→ **Records from a data collection**:
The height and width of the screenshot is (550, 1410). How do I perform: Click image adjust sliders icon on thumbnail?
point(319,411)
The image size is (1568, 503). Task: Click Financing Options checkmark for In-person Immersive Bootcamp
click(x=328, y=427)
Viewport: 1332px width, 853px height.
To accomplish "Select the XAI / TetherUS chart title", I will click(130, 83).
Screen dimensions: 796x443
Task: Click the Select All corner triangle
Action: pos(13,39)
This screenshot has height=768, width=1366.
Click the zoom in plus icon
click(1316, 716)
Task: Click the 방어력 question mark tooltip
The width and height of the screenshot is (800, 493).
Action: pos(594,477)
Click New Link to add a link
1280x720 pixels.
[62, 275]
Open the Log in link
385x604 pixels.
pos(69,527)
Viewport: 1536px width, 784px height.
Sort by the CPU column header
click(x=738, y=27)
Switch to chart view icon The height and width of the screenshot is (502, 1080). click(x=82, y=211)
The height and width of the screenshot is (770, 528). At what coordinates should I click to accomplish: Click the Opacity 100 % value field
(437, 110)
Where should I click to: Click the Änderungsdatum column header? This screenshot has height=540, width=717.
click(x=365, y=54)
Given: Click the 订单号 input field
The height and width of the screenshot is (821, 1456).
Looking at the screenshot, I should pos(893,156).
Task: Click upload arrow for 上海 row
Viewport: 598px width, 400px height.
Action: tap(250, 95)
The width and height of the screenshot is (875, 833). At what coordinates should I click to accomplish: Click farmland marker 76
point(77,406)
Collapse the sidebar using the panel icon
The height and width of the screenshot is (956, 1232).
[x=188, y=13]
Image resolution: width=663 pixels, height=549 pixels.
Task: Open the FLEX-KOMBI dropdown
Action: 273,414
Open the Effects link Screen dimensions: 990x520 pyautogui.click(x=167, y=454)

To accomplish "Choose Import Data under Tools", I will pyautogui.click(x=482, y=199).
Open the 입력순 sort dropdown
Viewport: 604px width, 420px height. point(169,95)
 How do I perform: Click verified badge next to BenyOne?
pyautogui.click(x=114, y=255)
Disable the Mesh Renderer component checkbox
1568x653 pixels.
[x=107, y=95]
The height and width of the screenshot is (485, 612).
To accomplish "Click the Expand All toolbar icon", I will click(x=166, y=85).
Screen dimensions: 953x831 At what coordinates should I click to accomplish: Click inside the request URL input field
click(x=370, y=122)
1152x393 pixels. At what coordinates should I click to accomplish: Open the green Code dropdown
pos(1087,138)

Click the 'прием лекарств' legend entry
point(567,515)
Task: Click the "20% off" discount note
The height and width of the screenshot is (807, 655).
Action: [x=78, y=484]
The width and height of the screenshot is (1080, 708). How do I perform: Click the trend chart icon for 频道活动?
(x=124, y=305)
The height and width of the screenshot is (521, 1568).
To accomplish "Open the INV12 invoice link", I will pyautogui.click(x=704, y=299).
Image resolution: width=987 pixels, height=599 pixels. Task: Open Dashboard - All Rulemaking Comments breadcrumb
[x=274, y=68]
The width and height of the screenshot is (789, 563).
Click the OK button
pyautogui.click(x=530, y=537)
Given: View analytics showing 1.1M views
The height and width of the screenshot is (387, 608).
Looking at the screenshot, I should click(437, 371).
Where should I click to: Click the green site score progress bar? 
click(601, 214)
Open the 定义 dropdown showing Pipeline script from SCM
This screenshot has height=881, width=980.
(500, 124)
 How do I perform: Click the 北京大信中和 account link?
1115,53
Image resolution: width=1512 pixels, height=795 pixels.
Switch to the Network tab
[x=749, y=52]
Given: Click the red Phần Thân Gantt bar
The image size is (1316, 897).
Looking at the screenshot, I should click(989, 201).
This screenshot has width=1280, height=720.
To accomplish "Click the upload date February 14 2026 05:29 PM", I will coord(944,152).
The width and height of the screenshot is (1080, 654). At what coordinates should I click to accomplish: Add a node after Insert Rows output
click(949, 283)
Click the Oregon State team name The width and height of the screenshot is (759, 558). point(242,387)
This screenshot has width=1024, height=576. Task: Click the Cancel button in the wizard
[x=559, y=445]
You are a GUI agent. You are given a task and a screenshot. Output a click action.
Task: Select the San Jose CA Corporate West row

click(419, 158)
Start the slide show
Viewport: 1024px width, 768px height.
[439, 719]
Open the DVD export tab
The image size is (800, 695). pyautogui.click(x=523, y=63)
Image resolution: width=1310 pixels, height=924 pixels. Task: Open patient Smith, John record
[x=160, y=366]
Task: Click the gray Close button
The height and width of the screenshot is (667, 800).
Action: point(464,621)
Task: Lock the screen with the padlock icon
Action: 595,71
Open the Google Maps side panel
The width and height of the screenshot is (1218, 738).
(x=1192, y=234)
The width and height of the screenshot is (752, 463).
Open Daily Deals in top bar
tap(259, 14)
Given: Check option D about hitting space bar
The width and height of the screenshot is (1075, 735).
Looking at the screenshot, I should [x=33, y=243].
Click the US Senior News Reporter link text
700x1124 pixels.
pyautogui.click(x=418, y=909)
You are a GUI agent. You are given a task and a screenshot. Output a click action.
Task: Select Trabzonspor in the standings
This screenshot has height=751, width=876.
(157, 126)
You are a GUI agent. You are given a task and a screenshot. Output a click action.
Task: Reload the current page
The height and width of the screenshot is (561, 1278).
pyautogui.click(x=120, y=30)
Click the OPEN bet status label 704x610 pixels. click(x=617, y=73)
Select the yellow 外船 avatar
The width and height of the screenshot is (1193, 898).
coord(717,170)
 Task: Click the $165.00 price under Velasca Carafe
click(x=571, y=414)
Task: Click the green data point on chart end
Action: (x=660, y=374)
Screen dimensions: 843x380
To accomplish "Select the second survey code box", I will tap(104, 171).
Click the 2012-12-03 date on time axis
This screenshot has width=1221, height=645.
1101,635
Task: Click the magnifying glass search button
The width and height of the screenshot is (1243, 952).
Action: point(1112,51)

→ **TASK TO COMPLETE**:
In the records above, find every line that contains the word "upload" and copy it.

→ **ANSWER TO THE EXERCISE**:
Task: Click upload arrow for 上海 row
To accomplish "Click the upload date February 14 2026 05:29 PM", I will coord(944,152).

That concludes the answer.